REQUIRED WORK - Turn every line of the data below into a Markdown table with two columns, Row and Line. Number the rows in order and skip blank lines.

[Item position entries]
-- Start --
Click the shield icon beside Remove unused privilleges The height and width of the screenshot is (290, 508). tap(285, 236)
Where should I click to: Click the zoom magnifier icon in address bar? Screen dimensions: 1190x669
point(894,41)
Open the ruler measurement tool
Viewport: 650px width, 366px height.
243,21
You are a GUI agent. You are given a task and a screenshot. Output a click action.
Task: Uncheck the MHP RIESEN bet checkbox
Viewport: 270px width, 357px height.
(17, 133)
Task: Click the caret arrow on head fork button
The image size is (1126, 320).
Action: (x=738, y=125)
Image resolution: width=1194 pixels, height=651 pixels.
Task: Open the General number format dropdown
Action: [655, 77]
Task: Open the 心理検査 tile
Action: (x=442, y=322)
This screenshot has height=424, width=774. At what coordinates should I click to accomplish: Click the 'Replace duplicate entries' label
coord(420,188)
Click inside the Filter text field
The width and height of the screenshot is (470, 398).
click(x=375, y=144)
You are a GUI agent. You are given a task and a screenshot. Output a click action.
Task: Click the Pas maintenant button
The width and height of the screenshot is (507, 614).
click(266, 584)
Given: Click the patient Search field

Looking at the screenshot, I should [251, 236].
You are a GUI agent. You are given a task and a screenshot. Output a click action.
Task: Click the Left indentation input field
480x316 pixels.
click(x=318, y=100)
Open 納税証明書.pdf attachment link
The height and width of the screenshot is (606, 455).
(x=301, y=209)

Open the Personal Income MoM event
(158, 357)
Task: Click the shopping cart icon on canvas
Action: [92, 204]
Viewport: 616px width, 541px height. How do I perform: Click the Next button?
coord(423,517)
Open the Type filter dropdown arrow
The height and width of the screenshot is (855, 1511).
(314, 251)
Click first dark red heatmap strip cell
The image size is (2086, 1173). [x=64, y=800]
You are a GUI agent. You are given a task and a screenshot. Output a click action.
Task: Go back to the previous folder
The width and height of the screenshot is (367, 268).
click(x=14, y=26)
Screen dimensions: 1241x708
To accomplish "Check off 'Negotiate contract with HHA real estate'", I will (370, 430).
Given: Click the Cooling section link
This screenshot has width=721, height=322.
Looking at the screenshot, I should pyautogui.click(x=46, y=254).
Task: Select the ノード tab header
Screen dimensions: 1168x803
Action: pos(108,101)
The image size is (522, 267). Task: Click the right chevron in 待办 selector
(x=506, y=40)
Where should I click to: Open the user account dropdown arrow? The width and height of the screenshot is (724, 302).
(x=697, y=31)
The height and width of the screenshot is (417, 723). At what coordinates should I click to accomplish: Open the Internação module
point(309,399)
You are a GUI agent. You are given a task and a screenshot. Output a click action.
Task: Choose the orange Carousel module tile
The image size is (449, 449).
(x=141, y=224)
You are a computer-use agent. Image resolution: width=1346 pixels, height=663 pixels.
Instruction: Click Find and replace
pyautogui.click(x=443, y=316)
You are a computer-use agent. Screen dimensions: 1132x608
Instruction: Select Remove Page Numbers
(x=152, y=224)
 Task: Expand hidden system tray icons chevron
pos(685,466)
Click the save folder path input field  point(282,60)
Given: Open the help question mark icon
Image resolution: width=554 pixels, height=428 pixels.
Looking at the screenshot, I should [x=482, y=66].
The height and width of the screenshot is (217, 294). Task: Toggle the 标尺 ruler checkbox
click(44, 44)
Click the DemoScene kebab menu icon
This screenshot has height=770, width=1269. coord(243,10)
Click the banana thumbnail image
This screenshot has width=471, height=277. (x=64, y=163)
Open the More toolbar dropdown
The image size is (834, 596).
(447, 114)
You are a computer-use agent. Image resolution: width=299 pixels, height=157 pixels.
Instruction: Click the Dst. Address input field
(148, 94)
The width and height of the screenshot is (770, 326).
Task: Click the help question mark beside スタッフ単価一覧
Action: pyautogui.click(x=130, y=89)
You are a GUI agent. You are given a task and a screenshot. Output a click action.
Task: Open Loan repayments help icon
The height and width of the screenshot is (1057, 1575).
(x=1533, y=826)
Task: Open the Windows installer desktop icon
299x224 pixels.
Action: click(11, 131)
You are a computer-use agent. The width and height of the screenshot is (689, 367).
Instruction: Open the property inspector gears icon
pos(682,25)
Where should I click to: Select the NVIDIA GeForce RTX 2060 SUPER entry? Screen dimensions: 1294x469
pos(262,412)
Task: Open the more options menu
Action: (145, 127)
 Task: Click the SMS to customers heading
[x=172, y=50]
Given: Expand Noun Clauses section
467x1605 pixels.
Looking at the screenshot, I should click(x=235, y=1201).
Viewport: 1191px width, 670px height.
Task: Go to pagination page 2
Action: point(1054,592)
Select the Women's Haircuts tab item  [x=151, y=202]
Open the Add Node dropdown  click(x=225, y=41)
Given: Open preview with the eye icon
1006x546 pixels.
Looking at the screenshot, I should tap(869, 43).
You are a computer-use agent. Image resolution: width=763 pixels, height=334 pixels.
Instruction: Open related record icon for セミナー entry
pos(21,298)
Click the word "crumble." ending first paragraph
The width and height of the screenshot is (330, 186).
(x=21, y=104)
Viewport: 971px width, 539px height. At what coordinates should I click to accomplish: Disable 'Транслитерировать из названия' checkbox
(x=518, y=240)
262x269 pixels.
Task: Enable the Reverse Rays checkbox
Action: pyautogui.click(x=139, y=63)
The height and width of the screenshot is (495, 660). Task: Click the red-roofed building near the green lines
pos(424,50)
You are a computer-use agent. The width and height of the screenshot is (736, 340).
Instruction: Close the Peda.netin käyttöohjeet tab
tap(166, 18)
-- End --
TASK RESPONSE -
| Row | Line |
|---|---|
| 1 | Click the shield icon beside Remove unused privilleges The height and width of the screenshot is (290, 508). tap(285, 236) |
| 2 | Where should I click to: Click the zoom magnifier icon in address bar? Screen dimensions: 1190x669 |
| 3 | point(894,41) |
| 4 | Open the ruler measurement tool |
| 5 | Viewport: 650px width, 366px height. |
| 6 | 243,21 |
| 7 | You are a GUI agent. You are given a task and a screenshot. Output a click action. |
| 8 | Task: Uncheck the MHP RIESEN bet checkbox |
| 9 | Viewport: 270px width, 357px height. |
| 10 | (17, 133) |
| 11 | Task: Click the caret arrow on head fork button |
| 12 | The image size is (1126, 320). |
| 13 | Action: (x=738, y=125) |
| 14 | Image resolution: width=1194 pixels, height=651 pixels. |
| 15 | Task: Open the General number format dropdown |
| 16 | Action: [655, 77] |
| 17 | Task: Open the 心理検査 tile |
| 18 | Action: (x=442, y=322) |
| 19 | This screenshot has height=424, width=774. At what coordinates should I click to accomplish: Click the 'Replace duplicate entries' label |
| 20 | coord(420,188) |
| 21 | Click inside the Filter text field |
| 22 | The width and height of the screenshot is (470, 398). |
| 23 | click(x=375, y=144) |
| 24 | You are a GUI agent. You are given a task and a screenshot. Output a click action. |
| 25 | Task: Click the Pas maintenant button |
| 26 | The width and height of the screenshot is (507, 614). |
| 27 | click(266, 584) |
| 28 | Given: Click the patient Search field |
| 29 | Looking at the screenshot, I should [251, 236]. |
| 30 | You are a GUI agent. You are given a task and a screenshot. Output a click action. |
| 31 | Task: Click the Left indentation input field |
| 32 | 480x316 pixels. |
| 33 | click(x=318, y=100) |
| 34 | Open 納税証明書.pdf attachment link |
| 35 | The height and width of the screenshot is (606, 455). |
| 36 | (x=301, y=209) |
| 37 | Open the Personal Income MoM event |
| 38 | (158, 357) |
| 39 | Task: Click the shopping cart icon on canvas |
| 40 | Action: [92, 204] |
| 41 | Viewport: 616px width, 541px height. How do I perform: Click the Next button? |
| 42 | coord(423,517) |
| 43 | Open the Type filter dropdown arrow |
| 44 | The height and width of the screenshot is (855, 1511). |
| 45 | (314, 251) |
| 46 | Click first dark red heatmap strip cell |
| 47 | The image size is (2086, 1173). [x=64, y=800] |
| 48 | You are a GUI agent. You are given a task and a screenshot. Output a click action. |
| 49 | Task: Go back to the previous folder |
| 50 | The width and height of the screenshot is (367, 268). |
| 51 | click(x=14, y=26) |
| 52 | Screen dimensions: 1241x708 |
| 53 | To accomplish "Check off 'Negotiate contract with HHA real estate'", I will (370, 430). |
| 54 | Given: Click the Cooling section link |
| 55 | This screenshot has width=721, height=322. |
| 56 | Looking at the screenshot, I should pyautogui.click(x=46, y=254). |
| 57 | Task: Select the ノード tab header |
| 58 | Screen dimensions: 1168x803 |
| 59 | Action: pos(108,101) |
| 60 | The image size is (522, 267). Task: Click the right chevron in 待办 selector |
| 61 | (x=506, y=40) |
| 62 | Where should I click to: Open the user account dropdown arrow? The width and height of the screenshot is (724, 302). |
| 63 | (x=697, y=31) |
| 64 | The height and width of the screenshot is (417, 723). At what coordinates should I click to accomplish: Open the Internação module |
| 65 | point(309,399) |
| 66 | You are a GUI agent. You are given a task and a screenshot. Output a click action. |
| 67 | Task: Choose the orange Carousel module tile |
| 68 | The image size is (449, 449). |
| 69 | (x=141, y=224) |
| 70 | You are a computer-use agent. Image resolution: width=1346 pixels, height=663 pixels. |
| 71 | Instruction: Click Find and replace |
| 72 | pyautogui.click(x=443, y=316) |
| 73 | You are a computer-use agent. Screen dimensions: 1132x608 |
| 74 | Instruction: Select Remove Page Numbers |
| 75 | (x=152, y=224) |
| 76 |  Task: Expand hidden system tray icons chevron |
| 77 | pos(685,466) |
| 78 | Click the save folder path input field  point(282,60) |
| 79 | Given: Open the help question mark icon |
| 80 | Image resolution: width=554 pixels, height=428 pixels. |
| 81 | Looking at the screenshot, I should [x=482, y=66]. |
| 82 | The height and width of the screenshot is (217, 294). Task: Toggle the 标尺 ruler checkbox |
| 83 | click(44, 44) |
| 84 | Click the DemoScene kebab menu icon |
| 85 | This screenshot has height=770, width=1269. coord(243,10) |
| 86 | Click the banana thumbnail image |
| 87 | This screenshot has width=471, height=277. (x=64, y=163) |
| 88 | Open the More toolbar dropdown |
| 89 | The image size is (834, 596). |
| 90 | (447, 114) |
| 91 | You are a computer-use agent. Image resolution: width=299 pixels, height=157 pixels. |
| 92 | Instruction: Click the Dst. Address input field |
| 93 | (148, 94) |
| 94 | The width and height of the screenshot is (770, 326). |
| 95 | Task: Click the help question mark beside スタッフ単価一覧 |
| 96 | Action: pyautogui.click(x=130, y=89) |
| 97 | You are a GUI agent. You are given a task and a screenshot. Output a click action. |
| 98 | Task: Open Loan repayments help icon |
| 99 | The height and width of the screenshot is (1057, 1575). |
| 100 | (x=1533, y=826) |
| 101 | Task: Open the Windows installer desktop icon |
| 102 | 299x224 pixels. |
| 103 | Action: click(11, 131) |
| 104 | You are a computer-use agent. The width and height of the screenshot is (689, 367). |
| 105 | Instruction: Open the property inspector gears icon |
| 106 | pos(682,25) |
| 107 | Where should I click to: Select the NVIDIA GeForce RTX 2060 SUPER entry? Screen dimensions: 1294x469 |
| 108 | pos(262,412) |
| 109 | Task: Open the more options menu |
| 110 | Action: (145, 127) |
| 111 |  Task: Click the SMS to customers heading |
| 112 | [x=172, y=50] |
| 113 | Given: Expand Noun Clauses section |
| 114 | 467x1605 pixels. |
| 115 | Looking at the screenshot, I should click(x=235, y=1201). |
| 116 | Viewport: 1191px width, 670px height. |
| 117 | Task: Go to pagination page 2 |
| 118 | Action: point(1054,592) |
| 119 | Select the Women's Haircuts tab item  [x=151, y=202] |
| 120 | Open the Add Node dropdown  click(x=225, y=41) |
| 121 | Given: Open preview with the eye icon |
| 122 | 1006x546 pixels. |
| 123 | Looking at the screenshot, I should tap(869, 43). |
| 124 | You are a computer-use agent. Image resolution: width=763 pixels, height=334 pixels. |
| 125 | Instruction: Open related record icon for セミナー entry |
| 126 | pos(21,298) |
| 127 | Click the word "crumble." ending first paragraph |
| 128 | The width and height of the screenshot is (330, 186). |
| 129 | (x=21, y=104) |
| 130 | Viewport: 971px width, 539px height. At what coordinates should I click to accomplish: Disable 'Транслитерировать из названия' checkbox |
| 131 | (x=518, y=240) |
| 132 | 262x269 pixels. |
| 133 | Task: Enable the Reverse Rays checkbox |
| 134 | Action: pyautogui.click(x=139, y=63) |
| 135 | The height and width of the screenshot is (495, 660). Task: Click the red-roofed building near the green lines |
| 136 | pos(424,50) |
| 137 | You are a computer-use agent. The width and height of the screenshot is (736, 340). |
| 138 | Instruction: Close the Peda.netin käyttöohjeet tab |
| 139 | tap(166, 18) |